▸ Фрагмент документа:
В-третьих, использование вами определенных грамматических и лексических форм свидетельствует о знании по поводу адекватного расположения сказанного в пространстве и времени. Иначе вы не просто опоздаете на встречу, но и вообще не сможете занять правильную позицию между действием и мыслью о нем, причиной и следствием, объяснением и предвидением. Существенным, в-четвертых, оказывается и знание о релевантности медиума и концептуальной стратегии (письменная или устная речь). Выступая на митинге, нелепо читать по бумажке длинные, перегруженные причастными оборотами, фразы. Готовя к публикации текст статьи, недостаточно просто перепечатать с магнитофонной кассеты лекцию. Выступление по радио ближе к письменному тексту, чем выступление по телевидению и т.д. В-пятых, в определенных случаях важно знание об уровне формальности коммуникативной ситуации. Это частично пересекается с вышесказанным, но главное в том, что высокий уровень формальности обязывает к большой точности языкового выражения. Наконец, языковая компетенция предполагает знание о соответствии высказывания социальным параметрам ситуации (ситуационный контекст специфических форм деятельности и общения, характеризуемый константными правилами поведения и констелляцией ролей). Здесь перед нами довольно полное описание видов знания, явно или неявно присутствующего в языке и объединяющего субъекта, объект высказывания, способ языкового выражения и его многообразные контексты.

▸ Данные:
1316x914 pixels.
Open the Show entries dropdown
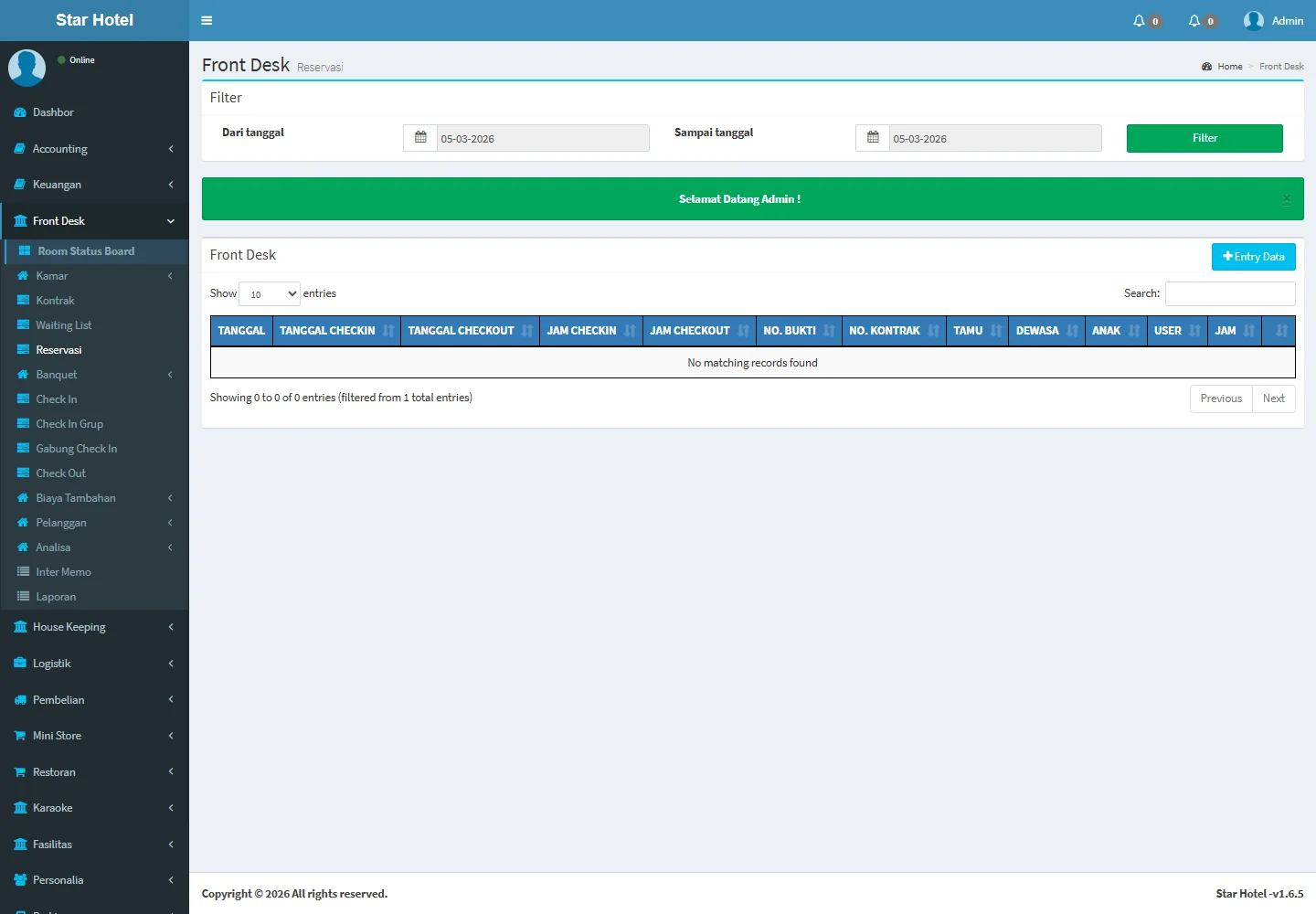(270, 293)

▸ Задание: К чему, согласно фрагменту документа, обязывает высокий уровень формальности коммуникативной ситуации? Данные никак не связаны с фрагментом документа.

▸ Ответ: К большой точности языкового выражения.